Sala ha quindi esposto il suo progetto, “30x30”, nato nel 2018 e supportato dal National Geographic e della Wyss Campaign for Nature (organizzazione che riunisce investimenti per 1,5 miliardi di dollari, volti ad aiutare le comunità, i popoli indigeni e le nazioni a riportare il 30% della superficie del pianeta, entro il 2030, al suo stato naturale). “30X30” è, dunque, un piano globale per proteggere il 30% della superficie terrestre e dei fondali oceanici entro il 2030: l’obiettivo è condiviso da molte nazioni (tra cui l’Italia), ed è stato sostenuto anche durante la COP15, tenutasi in ottobre a Kunming. “Per progettare quest’iniziativa ho lavorato con un team di scienziati ed esperti”, ha detto l’ecologo, “e ci siamo concentrati su tre settori: biodiversità, pesca e cattura del carbonio”. Se questi obiettivi vengono isolati, ha spiegato Sala, si incorre in trade-off negativi (concentrandosi esclusivamente sulla biodiversità, ad esempio, si andrebbe a danneggiare il mercato della pesca). “Per risolvere questo problema, abbiamo ipotizzato di assegnare lo stesso peso a questi tre settori: il risultato? Potremmo proteggere il 45% della superficie oceanica e terrestre, massimizzando i benefit”. I ricercatori hanno poi dichiarato che, anche se non si riuscisse a raggiungere questa percentuale, c’è una soglia da cui partire: il 30% del pianeta, “l’area minima che dovremmo proteggere per preservare i nostri ecosistemi”.

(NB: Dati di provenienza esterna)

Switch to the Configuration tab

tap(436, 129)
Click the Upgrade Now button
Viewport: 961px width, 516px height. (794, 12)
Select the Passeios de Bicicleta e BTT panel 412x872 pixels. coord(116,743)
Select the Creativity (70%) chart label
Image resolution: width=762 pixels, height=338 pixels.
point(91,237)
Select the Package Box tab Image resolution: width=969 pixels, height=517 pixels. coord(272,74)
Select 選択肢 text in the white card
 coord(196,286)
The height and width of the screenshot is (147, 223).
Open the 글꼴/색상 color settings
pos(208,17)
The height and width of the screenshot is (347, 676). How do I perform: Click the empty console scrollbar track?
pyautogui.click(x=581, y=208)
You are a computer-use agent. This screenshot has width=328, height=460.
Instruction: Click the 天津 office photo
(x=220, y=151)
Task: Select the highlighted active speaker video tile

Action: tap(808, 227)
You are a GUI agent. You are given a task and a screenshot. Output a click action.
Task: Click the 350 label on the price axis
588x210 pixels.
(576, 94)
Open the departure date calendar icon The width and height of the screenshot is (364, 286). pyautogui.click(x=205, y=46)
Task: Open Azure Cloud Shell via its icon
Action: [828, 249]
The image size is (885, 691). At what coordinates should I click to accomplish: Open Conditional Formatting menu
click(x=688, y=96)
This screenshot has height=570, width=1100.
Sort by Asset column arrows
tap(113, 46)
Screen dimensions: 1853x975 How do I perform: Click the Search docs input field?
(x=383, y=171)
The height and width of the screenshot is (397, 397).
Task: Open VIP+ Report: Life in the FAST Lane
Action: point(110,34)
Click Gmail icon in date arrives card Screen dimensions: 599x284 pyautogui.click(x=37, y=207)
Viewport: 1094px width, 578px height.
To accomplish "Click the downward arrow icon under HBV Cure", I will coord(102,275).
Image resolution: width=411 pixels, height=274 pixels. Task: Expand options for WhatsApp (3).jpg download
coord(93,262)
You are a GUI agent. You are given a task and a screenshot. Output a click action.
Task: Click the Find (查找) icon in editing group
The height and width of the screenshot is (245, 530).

Sala ha continuato sottolineando che “solo con questa percentuale potremmo essere capaci di catturare il carbonio necessario a contenere l’aumento della temperatura”. Gli alberi, le praterie, le mangrovie e oceani in salute costituiscono infatti “la migliore e più efficiente tecnologia per rimuovere la CO2 dall’atmosfera”.
Naturalmente, queste azioni devono essere coadiuvate da un uso più razionale e sostenibile delle risorse. “30x30” vuole a questo proposito coinvolgere, oltre alle nazioni, le comunità locali e le popolazioni indigene, “che si sono dimostrate capaci, negli anni, di prevenire la perdita di biodiversità molto più efficacemente dei metodi che usiamo convenzionalmente”. In questo modo, si favorirebbe anche la crescita e la preservazione di popoli indigeni locali.
“Uno studio ha detto che per proteggere il 30% del nostro Pianeta sarebbero necessari 140 miliardi di dollari all’anno, ma questa è solo una frazione del denaro che i governi investono per attività che inquinano il nostro pianeta”, ha concluso Sala. “Dobbiamo invertire il flusso dei soldi, spostandoli dai progetti che finanziano la distruzione dell’ecosistema a quelli che lo preservano”.